Difficulty fitting ideal point model to Wikipedia clickstream data

I’m trying to adapt this Bayesian ideal point model, which estimates ideological positions of Twitter handles on a latent political partisan axis based on the overlap between followers, to Wikipedia clickstream data, a monthly dataset published by the Wikimedia Foundation consisting of the exact number of clicks between pairs of linked articles.

I am modeling the clickstream flow between pairs of articles as Poisson distributed, with a rate parameter depending on the distance between the pairs of articles (indicated here by locations theta and phi on the latent axis. occurrences is a symmetric matrix of average monthly flow (regardless of direction) between a pair of articles.

I am following some of the guidelines in the original paper, such as seeding the model with ‘positive’ and ‘negative’ examples on the latent axis to induce identifiability, but the different chains of the model often return wildly differing estimates with unacceptable R-hat values.

The model is as follows:

page_indexer = np.array([(i, j) for i in range(self.occurrences.shape[1]) for j in range(self.occurrences.shape[0])])

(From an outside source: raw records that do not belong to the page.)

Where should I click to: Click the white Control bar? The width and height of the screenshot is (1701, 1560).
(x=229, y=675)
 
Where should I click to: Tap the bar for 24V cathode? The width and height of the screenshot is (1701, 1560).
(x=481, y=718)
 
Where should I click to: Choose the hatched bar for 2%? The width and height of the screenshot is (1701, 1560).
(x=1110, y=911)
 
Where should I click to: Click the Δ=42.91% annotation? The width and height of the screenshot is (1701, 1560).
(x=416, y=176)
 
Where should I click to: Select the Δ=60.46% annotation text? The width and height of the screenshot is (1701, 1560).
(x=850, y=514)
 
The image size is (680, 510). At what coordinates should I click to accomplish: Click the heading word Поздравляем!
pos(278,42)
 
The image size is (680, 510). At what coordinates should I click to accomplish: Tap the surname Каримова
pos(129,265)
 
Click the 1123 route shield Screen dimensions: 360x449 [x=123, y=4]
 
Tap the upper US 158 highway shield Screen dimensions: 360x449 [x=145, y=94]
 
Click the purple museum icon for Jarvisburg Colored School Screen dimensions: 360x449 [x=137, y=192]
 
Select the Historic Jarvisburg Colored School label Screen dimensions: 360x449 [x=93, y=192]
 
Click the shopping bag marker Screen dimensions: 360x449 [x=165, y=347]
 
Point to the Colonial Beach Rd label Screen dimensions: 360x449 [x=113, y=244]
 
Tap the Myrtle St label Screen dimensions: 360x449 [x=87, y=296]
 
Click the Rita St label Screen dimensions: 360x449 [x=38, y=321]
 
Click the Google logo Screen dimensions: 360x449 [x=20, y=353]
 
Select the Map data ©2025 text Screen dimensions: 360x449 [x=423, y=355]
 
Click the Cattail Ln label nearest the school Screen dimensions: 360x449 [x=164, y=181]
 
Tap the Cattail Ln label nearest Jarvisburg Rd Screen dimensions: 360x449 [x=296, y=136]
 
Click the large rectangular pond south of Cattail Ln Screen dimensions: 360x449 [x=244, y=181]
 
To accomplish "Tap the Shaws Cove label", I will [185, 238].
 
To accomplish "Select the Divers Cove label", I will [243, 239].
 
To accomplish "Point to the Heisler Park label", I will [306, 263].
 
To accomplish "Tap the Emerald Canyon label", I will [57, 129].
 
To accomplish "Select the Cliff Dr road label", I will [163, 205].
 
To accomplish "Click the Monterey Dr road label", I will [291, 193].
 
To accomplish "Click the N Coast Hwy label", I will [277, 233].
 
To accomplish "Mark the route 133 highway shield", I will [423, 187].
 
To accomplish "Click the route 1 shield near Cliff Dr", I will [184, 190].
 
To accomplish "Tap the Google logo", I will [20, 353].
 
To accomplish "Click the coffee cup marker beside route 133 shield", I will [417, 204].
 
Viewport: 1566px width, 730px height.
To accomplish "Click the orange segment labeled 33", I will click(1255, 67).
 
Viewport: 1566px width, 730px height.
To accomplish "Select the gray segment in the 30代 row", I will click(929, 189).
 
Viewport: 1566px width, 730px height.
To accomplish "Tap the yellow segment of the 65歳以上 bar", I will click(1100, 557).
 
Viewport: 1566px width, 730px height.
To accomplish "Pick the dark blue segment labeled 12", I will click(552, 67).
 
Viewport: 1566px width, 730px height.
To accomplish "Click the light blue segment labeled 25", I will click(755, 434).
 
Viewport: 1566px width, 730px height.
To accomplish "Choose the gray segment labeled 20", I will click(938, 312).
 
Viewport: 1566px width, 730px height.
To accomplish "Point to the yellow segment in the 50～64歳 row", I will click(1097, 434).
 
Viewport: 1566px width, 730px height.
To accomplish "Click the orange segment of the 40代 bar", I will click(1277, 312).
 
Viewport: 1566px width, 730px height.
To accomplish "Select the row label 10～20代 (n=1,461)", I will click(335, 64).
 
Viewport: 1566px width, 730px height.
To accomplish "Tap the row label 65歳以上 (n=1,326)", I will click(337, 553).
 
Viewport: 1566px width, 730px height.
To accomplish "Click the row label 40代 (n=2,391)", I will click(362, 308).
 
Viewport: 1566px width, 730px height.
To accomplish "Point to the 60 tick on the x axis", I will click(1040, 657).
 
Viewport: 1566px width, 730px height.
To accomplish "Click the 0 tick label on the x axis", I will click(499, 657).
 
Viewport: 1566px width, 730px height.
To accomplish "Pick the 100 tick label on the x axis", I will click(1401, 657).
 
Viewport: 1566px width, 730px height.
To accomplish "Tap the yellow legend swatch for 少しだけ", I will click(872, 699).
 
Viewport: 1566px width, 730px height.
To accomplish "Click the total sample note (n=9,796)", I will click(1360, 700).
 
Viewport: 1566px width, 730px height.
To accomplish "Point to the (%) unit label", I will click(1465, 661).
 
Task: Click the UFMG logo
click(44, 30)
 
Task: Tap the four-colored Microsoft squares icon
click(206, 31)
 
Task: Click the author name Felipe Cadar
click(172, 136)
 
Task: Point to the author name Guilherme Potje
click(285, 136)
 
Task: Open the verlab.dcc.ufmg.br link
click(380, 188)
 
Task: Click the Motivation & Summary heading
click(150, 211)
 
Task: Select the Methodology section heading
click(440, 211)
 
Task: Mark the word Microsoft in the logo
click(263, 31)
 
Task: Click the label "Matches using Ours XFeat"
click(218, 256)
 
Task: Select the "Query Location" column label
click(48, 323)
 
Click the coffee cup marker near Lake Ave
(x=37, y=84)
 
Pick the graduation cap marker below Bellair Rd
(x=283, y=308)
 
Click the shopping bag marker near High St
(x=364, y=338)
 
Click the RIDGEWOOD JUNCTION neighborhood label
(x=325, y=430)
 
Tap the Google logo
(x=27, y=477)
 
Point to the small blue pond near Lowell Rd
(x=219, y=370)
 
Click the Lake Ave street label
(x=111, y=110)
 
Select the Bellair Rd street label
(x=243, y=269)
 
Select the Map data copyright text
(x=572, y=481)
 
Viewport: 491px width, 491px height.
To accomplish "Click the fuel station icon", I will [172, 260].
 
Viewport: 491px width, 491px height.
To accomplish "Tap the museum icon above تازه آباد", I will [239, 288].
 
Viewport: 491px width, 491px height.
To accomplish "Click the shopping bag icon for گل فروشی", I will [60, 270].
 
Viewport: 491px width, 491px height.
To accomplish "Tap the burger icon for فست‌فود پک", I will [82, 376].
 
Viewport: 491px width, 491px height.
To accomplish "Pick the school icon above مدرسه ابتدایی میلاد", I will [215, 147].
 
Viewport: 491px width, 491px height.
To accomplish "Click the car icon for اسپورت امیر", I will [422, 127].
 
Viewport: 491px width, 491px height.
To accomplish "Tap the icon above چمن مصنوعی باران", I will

page_is, page_js, flow = [np.array(x) for x in zip(*[(ix[0],ix[1], val) for ix, val in 
zip(page_indexer, np.ravel(self.occurrences)) if val])]

BoundedNormal = pm.Bound(pm.Normal, lower=-4., upper=4.)
sd_a = pm.Normal('mu_a', mu=1., sd=3)
mu_b = pm.Normal('mu_b', mu=1., sd=1)
theta = BoundedNormal('theta', mu=0., sd=.1,shape=self.occurrences.T.shape[1])
phi = BoundedNormal('phi', mu=0., sd=.1  ,shape=self.occurrences.T.shape[0])
a = pm.Normal('a', mu=0, sd=sd_a, shape=self.occurrences.T.shape[0])
b = pm.Normal('b', mu=mu_b, sd=.1, shape=self.occurrences.T.shape[1])
lambda_hat = (a[page_is] + b[page_js] - pm.math.sqr(theta[page_js] - 
                                                T.switch(page_is==neg_pole, -4., T.switch(page_is==pos_pole, 4., phi[page_is]))))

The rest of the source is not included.